» EXERCISE AIM:
Each entry should be repeated exactly. Its pictures should not be.

━━━━━ DATA FOR THIS TASK

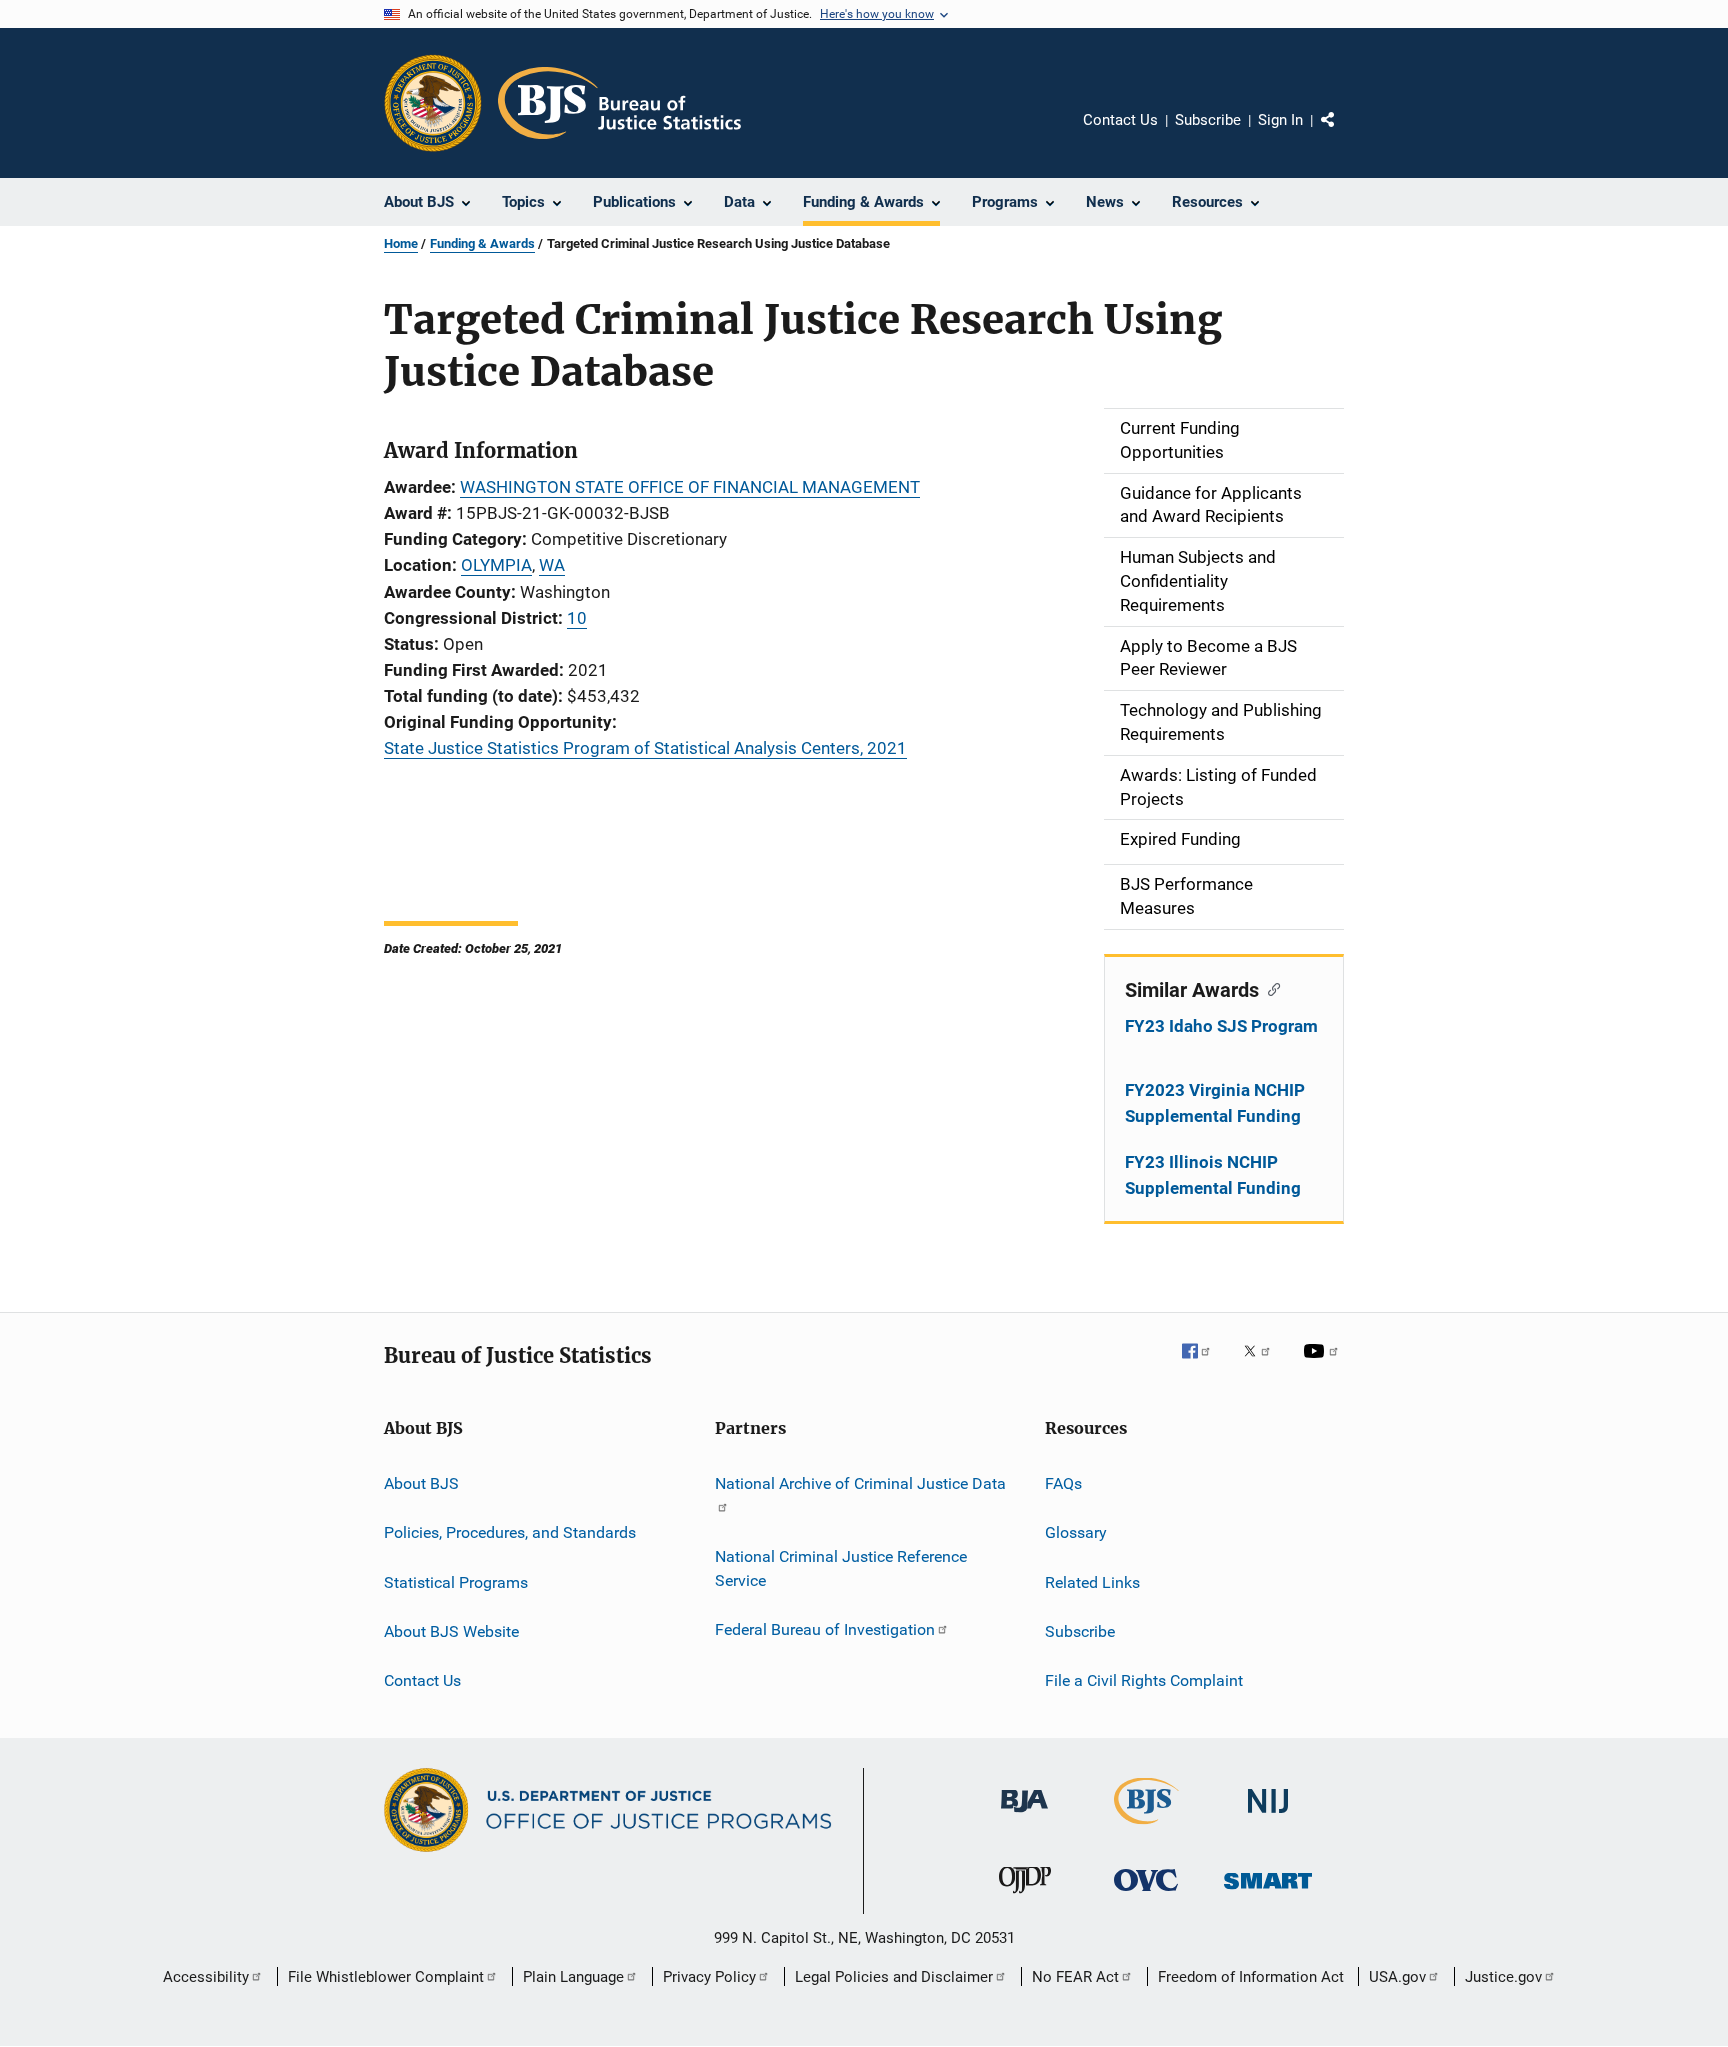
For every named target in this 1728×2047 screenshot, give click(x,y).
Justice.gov (1503, 1977)
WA (552, 565)
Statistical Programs (456, 1581)
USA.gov (1397, 1977)
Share (1344, 134)
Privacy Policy (709, 1977)
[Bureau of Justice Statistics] (1146, 1828)
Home (401, 243)
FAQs (1063, 1483)
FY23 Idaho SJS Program (1221, 1026)
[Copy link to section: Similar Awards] (1269, 988)
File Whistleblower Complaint (386, 1977)
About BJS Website (451, 1631)
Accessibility (206, 1977)
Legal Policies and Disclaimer (894, 1977)
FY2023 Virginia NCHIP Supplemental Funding (1215, 1103)
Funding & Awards (482, 243)
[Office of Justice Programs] (433, 103)
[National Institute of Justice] (1268, 1816)
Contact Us (1120, 120)
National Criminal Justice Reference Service (841, 1568)
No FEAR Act (1075, 1977)
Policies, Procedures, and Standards (510, 1532)
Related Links (1092, 1581)
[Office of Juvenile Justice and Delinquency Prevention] (1025, 1897)
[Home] (619, 103)
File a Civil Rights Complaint (1144, 1680)
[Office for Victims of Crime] (1146, 1894)
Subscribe (1208, 120)
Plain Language (573, 1977)
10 (577, 618)
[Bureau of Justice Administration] (1024, 1816)
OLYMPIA (496, 565)
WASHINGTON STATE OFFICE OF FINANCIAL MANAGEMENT (690, 487)
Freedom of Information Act (1251, 1977)
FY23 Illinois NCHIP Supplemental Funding (1213, 1175)
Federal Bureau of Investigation (825, 1629)
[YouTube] (1324, 1365)
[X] (1264, 1365)
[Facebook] (1204, 1365)
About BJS (421, 1483)
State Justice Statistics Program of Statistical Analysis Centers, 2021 (645, 748)
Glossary (1076, 1532)
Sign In (1280, 120)
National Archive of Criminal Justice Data (860, 1483)
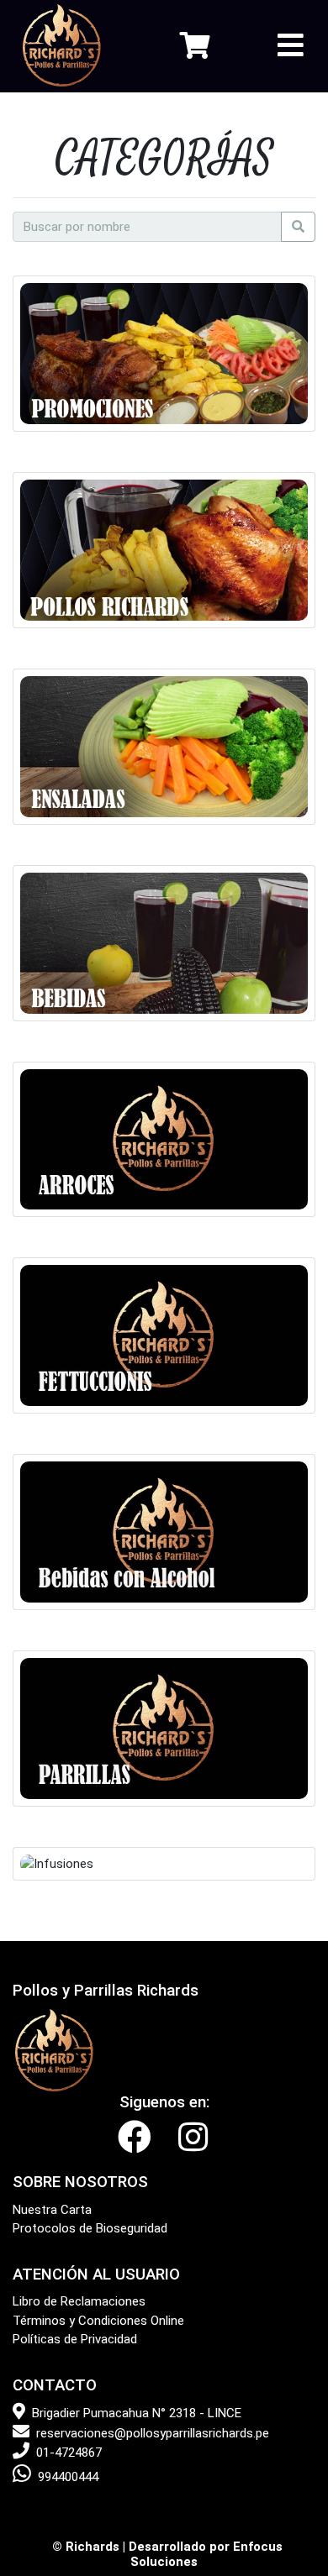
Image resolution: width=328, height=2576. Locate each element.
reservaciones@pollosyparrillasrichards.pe (152, 2433)
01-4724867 (69, 2452)
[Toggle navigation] (291, 46)
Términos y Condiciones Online (98, 2320)
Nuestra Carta (52, 2209)
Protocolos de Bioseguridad (90, 2228)
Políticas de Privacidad (75, 2339)
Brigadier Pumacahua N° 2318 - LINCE (136, 2413)
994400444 (68, 2476)
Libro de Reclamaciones (79, 2301)
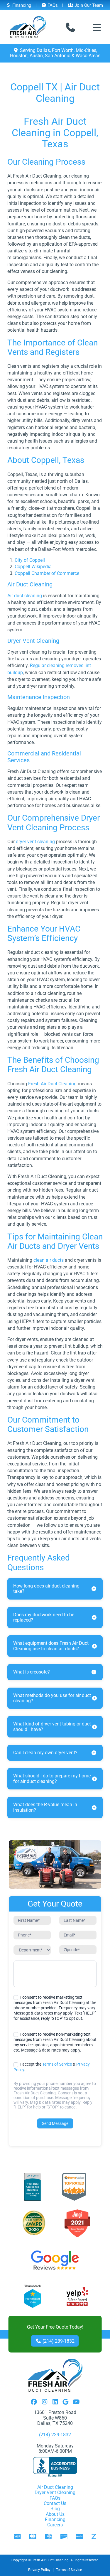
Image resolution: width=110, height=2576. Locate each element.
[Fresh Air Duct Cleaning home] (28, 27)
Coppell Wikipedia (33, 566)
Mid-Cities (86, 50)
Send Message (55, 2123)
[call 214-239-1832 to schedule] (70, 27)
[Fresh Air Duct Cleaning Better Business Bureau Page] (32, 2186)
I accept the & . (51, 2067)
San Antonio (57, 55)
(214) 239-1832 (58, 2341)
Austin (36, 55)
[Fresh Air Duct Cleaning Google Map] (65, 2402)
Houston (19, 55)
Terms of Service (57, 2064)
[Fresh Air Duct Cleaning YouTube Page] (76, 2402)
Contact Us (55, 2503)
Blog (55, 2508)
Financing (21, 5)
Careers (55, 2525)
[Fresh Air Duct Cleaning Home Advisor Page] (74, 2186)
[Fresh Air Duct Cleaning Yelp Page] (77, 2296)
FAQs (52, 5)
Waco (81, 55)
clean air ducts (48, 1260)
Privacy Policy (39, 2570)
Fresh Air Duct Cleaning (52, 1084)
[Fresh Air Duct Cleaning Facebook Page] (34, 2402)
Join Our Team (88, 5)
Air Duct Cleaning (55, 2487)
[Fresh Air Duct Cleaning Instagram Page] (44, 2402)
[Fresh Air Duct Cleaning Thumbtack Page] (33, 2296)
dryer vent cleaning (35, 841)
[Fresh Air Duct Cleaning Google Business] (55, 2260)
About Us (55, 2514)
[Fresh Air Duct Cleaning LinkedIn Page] (55, 2402)
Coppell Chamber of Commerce (47, 573)
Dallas (43, 50)
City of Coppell (30, 560)
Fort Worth (63, 50)
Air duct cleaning (24, 595)
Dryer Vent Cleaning (55, 2492)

━━━━━━━━━━

» TASK RESULT:
For every named target in this 1728×2047 screenshot, give click(x,y).
Justice.gov (1503, 1977)
WA (552, 565)
Statistical Programs (456, 1581)
USA.gov (1397, 1977)
Share (1344, 134)
Privacy Policy (709, 1977)
[Bureau of Justice Statistics] (1146, 1828)
Home (401, 243)
FAQs (1063, 1483)
FY23 Idaho SJS Program (1221, 1026)
[Copy link to section: Similar Awards] (1269, 988)
File Whistleblower Complaint (386, 1977)
About BJS Website (451, 1631)
Accessibility (206, 1977)
Legal Policies and Disclaimer (894, 1977)
FY2023 Virginia NCHIP Supplemental Funding (1215, 1103)
Funding & Awards (482, 243)
[Office of Justice Programs] (433, 103)
[National Institute of Justice] (1268, 1816)
Contact Us (1120, 120)
National Criminal Justice Reference Service (841, 1568)
No FEAR Act (1075, 1977)
Policies, Procedures, and Standards (510, 1532)
Related Links (1092, 1581)
[Office of Juvenile Justice and Delinquency Prevention] (1025, 1897)
[Home] (619, 103)
File a Civil Rights Complaint (1144, 1680)
[Office for Victims of Crime] (1146, 1894)
Subscribe (1208, 120)
Plain Language (573, 1977)
10 (577, 618)
[Bureau of Justice Administration] (1024, 1816)
OLYMPIA (496, 565)
WASHINGTON STATE OFFICE OF FINANCIAL MANAGEMENT (690, 487)
Freedom of Information Act (1251, 1977)
FY23 Illinois NCHIP Supplemental Funding (1213, 1175)
Federal Bureau of Investigation (825, 1629)
[YouTube] (1324, 1365)
[X] (1264, 1365)
[Facebook] (1204, 1365)
About BJS (421, 1483)
State Justice Statistics Program of Statistical Analysis Centers, 2021 (645, 748)
Glossary (1076, 1532)
Sign In (1280, 120)
National Archive of Criminal Justice Data (860, 1483)
Image resolution: width=328, height=2576. Locate each element.
reservaciones@pollosyparrillasrichards.pe (152, 2433)
01-4724867 (69, 2452)
[Toggle navigation] (291, 46)
Términos y Condiciones Online (98, 2320)
Nuestra Carta (52, 2209)
Protocolos de Bioseguridad (90, 2228)
Políticas de Privacidad (75, 2339)
Brigadier Pumacahua N° 2318 - LINCE (136, 2413)
994400444 (68, 2476)
Libro de Reclamaciones (79, 2301)
Image resolution: width=110, height=2576. Locate each element.
[Fresh Air Duct Cleaning home] (28, 27)
Coppell Wikipedia (33, 566)
Mid-Cities (86, 50)
Send Message (55, 2123)
[call 214-239-1832 to schedule] (70, 27)
[Fresh Air Duct Cleaning Better Business Bureau Page] (32, 2186)
I accept the & . (51, 2067)
San Antonio (57, 55)
(214) 239-1832 (58, 2341)
Austin (36, 55)
[Fresh Air Duct Cleaning Google Map] (65, 2402)
Houston (19, 55)
Terms of Service (57, 2064)
[Fresh Air Duct Cleaning YouTube Page] (76, 2402)
Contact Us (55, 2503)
Blog (55, 2508)
Financing (21, 5)
Careers (55, 2525)
[Fresh Air Duct Cleaning Home Advisor Page] (74, 2186)
[Fresh Air Duct Cleaning Yelp Page] (77, 2296)
FAQs (52, 5)
Waco (81, 55)
clean air ducts (48, 1260)
Privacy Policy (39, 2570)
Fresh Air Duct Cleaning (52, 1084)
[Fresh Air Duct Cleaning Facebook Page] (34, 2402)
Join Our Team (88, 5)
Air Duct Cleaning (55, 2487)
[Fresh Air Duct Cleaning Instagram Page] (44, 2402)
[Fresh Air Duct Cleaning Thumbtack Page] (33, 2296)
dryer vent cleaning (35, 841)
[Fresh Air Duct Cleaning Google Business] (55, 2260)
About Us (55, 2514)
[Fresh Air Duct Cleaning LinkedIn Page] (55, 2402)
Coppell Chamber of Commerce (47, 573)
Dallas (43, 50)
City of Coppell (30, 560)
Fort Worth (63, 50)
Air duct cleaning (24, 595)
Dryer Vent Cleaning (55, 2492)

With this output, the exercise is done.